(Pixel coordinate grounding data)
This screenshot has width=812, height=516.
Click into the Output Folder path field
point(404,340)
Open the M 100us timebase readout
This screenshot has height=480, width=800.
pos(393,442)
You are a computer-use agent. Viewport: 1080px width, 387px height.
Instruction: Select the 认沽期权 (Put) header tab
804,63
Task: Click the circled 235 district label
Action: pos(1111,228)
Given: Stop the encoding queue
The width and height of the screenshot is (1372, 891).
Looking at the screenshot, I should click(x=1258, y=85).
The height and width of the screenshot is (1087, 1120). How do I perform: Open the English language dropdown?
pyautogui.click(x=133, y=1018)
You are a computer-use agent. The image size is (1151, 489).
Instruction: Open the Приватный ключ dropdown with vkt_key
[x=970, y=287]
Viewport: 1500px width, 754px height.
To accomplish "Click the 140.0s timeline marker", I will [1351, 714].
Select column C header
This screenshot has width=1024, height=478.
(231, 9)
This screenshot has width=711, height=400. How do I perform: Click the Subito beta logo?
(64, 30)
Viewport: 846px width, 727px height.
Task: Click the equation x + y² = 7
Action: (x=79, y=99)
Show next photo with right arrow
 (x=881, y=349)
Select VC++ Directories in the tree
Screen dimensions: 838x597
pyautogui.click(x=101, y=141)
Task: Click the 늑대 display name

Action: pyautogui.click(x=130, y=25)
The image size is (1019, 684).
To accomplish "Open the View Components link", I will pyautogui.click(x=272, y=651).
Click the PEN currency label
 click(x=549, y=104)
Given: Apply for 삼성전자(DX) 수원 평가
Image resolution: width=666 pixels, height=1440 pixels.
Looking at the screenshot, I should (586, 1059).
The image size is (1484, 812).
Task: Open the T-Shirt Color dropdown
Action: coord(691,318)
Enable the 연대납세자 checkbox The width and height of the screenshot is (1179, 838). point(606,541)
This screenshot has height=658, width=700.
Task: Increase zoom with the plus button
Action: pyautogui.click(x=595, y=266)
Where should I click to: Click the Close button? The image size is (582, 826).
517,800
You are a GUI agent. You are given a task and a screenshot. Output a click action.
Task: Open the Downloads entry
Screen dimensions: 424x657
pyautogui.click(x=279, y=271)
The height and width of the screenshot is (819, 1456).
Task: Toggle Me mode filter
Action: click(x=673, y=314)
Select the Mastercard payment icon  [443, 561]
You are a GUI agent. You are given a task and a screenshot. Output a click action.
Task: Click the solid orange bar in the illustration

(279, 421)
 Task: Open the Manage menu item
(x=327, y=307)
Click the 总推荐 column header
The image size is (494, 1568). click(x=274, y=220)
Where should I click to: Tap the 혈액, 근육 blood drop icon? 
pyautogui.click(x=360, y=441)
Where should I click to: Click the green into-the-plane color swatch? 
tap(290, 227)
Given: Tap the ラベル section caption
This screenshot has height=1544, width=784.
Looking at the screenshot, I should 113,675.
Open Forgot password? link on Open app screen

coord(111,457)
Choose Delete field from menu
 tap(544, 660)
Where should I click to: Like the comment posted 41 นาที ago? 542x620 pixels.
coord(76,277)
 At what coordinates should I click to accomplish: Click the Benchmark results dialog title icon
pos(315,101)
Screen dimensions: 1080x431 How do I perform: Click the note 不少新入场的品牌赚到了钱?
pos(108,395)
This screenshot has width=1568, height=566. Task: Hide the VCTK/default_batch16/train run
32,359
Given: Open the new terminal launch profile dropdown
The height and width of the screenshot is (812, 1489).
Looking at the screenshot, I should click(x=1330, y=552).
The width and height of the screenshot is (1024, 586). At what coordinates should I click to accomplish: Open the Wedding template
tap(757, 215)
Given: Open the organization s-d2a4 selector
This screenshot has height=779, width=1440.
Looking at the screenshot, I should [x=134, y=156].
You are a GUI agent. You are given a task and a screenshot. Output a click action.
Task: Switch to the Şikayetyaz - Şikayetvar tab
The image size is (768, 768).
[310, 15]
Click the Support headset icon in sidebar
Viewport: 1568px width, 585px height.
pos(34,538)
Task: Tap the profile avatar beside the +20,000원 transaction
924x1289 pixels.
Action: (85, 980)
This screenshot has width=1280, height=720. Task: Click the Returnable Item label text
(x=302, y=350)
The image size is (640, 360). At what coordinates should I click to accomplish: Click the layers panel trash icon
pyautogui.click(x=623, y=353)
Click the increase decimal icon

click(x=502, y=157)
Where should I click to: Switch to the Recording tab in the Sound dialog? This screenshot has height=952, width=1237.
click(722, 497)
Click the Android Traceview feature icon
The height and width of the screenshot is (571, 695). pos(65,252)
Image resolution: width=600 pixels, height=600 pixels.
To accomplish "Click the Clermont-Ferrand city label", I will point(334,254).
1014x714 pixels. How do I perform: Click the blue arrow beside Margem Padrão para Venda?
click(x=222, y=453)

→ **Work instruction**:
Once you have read the records above, set every one of them down again exactly.

→ **Task output**:
This screenshot has width=812, height=516.
Click into the Output Folder path field
point(404,340)
Open the M 100us timebase readout
This screenshot has height=480, width=800.
pos(393,442)
You are a computer-use agent. Viewport: 1080px width, 387px height.
Instruction: Select the 认沽期权 (Put) header tab
804,63
Task: Click the circled 235 district label
Action: pos(1111,228)
Given: Stop the encoding queue
The width and height of the screenshot is (1372, 891).
Looking at the screenshot, I should click(x=1258, y=85).
The height and width of the screenshot is (1087, 1120). How do I perform: Open the English language dropdown?
pyautogui.click(x=133, y=1018)
You are a computer-use agent. The image size is (1151, 489).
Instruction: Open the Приватный ключ dropdown with vkt_key
[x=970, y=287]
Viewport: 1500px width, 754px height.
To accomplish "Click the 140.0s timeline marker", I will [1351, 714].
Select column C header
This screenshot has width=1024, height=478.
(231, 9)
This screenshot has width=711, height=400. How do I perform: Click the Subito beta logo?
(64, 30)
Viewport: 846px width, 727px height.
Task: Click the equation x + y² = 7
Action: (x=79, y=99)
Show next photo with right arrow
 (x=881, y=349)
Select VC++ Directories in the tree
Screen dimensions: 838x597
pyautogui.click(x=101, y=141)
Task: Click the 늑대 display name

Action: pyautogui.click(x=130, y=25)
The image size is (1019, 684).
To accomplish "Open the View Components link", I will pyautogui.click(x=272, y=651).
Click the PEN currency label
 click(x=549, y=104)
Given: Apply for 삼성전자(DX) 수원 평가
Image resolution: width=666 pixels, height=1440 pixels.
Looking at the screenshot, I should (586, 1059).
The image size is (1484, 812).
Task: Open the T-Shirt Color dropdown
Action: coord(691,318)
Enable the 연대납세자 checkbox The width and height of the screenshot is (1179, 838). point(606,541)
This screenshot has height=658, width=700.
Task: Increase zoom with the plus button
Action: pyautogui.click(x=595, y=266)
Where should I click to: Click the Close button? The image size is (582, 826).
517,800
You are a GUI agent. You are given a task and a screenshot. Output a click action.
Task: Open the Downloads entry
Screen dimensions: 424x657
pyautogui.click(x=279, y=271)
The height and width of the screenshot is (819, 1456).
Task: Toggle Me mode filter
Action: click(x=673, y=314)
Select the Mastercard payment icon  [443, 561]
You are a GUI agent. You are given a task and a screenshot. Output a click action.
Task: Click the solid orange bar in the illustration

(279, 421)
 Task: Open the Manage menu item
(x=327, y=307)
Click the 总推荐 column header
The image size is (494, 1568). click(x=274, y=220)
Where should I click to: Tap the 혈액, 근육 blood drop icon? 
pyautogui.click(x=360, y=441)
Where should I click to: Click the green into-the-plane color swatch? 
tap(290, 227)
Given: Tap the ラベル section caption
This screenshot has height=1544, width=784.
Looking at the screenshot, I should 113,675.
Open Forgot password? link on Open app screen

coord(111,457)
Choose Delete field from menu
 tap(544, 660)
Where should I click to: Like the comment posted 41 นาที ago? 542x620 pixels.
coord(76,277)
 At what coordinates should I click to accomplish: Click the Benchmark results dialog title icon
pos(315,101)
Screen dimensions: 1080x431 How do I perform: Click the note 不少新入场的品牌赚到了钱?
pos(108,395)
This screenshot has width=1568, height=566. Task: Hide the VCTK/default_batch16/train run
32,359
Given: Open the new terminal launch profile dropdown
The height and width of the screenshot is (812, 1489).
Looking at the screenshot, I should click(x=1330, y=552).
The width and height of the screenshot is (1024, 586). At what coordinates should I click to accomplish: Open the Wedding template
tap(757, 215)
Given: Open the organization s-d2a4 selector
This screenshot has height=779, width=1440.
Looking at the screenshot, I should [x=134, y=156].
You are a GUI agent. You are given a task and a screenshot. Output a click action.
Task: Switch to the Şikayetyaz - Şikayetvar tab
The image size is (768, 768).
[310, 15]
Click the Support headset icon in sidebar
Viewport: 1568px width, 585px height.
pos(34,538)
Task: Tap the profile avatar beside the +20,000원 transaction
924x1289 pixels.
Action: (85, 980)
This screenshot has width=1280, height=720. Task: Click the Returnable Item label text
(x=302, y=350)
The image size is (640, 360). At what coordinates should I click to accomplish: Click the layers panel trash icon
pyautogui.click(x=623, y=353)
Click the increase decimal icon

click(x=502, y=157)
Where should I click to: Switch to the Recording tab in the Sound dialog? This screenshot has height=952, width=1237.
click(722, 497)
Click the Android Traceview feature icon
The height and width of the screenshot is (571, 695). pos(65,252)
Image resolution: width=600 pixels, height=600 pixels.
To accomplish "Click the Clermont-Ferrand city label", I will point(334,254).
1014x714 pixels. How do I perform: Click the blue arrow beside Margem Padrão para Venda?
click(x=222, y=453)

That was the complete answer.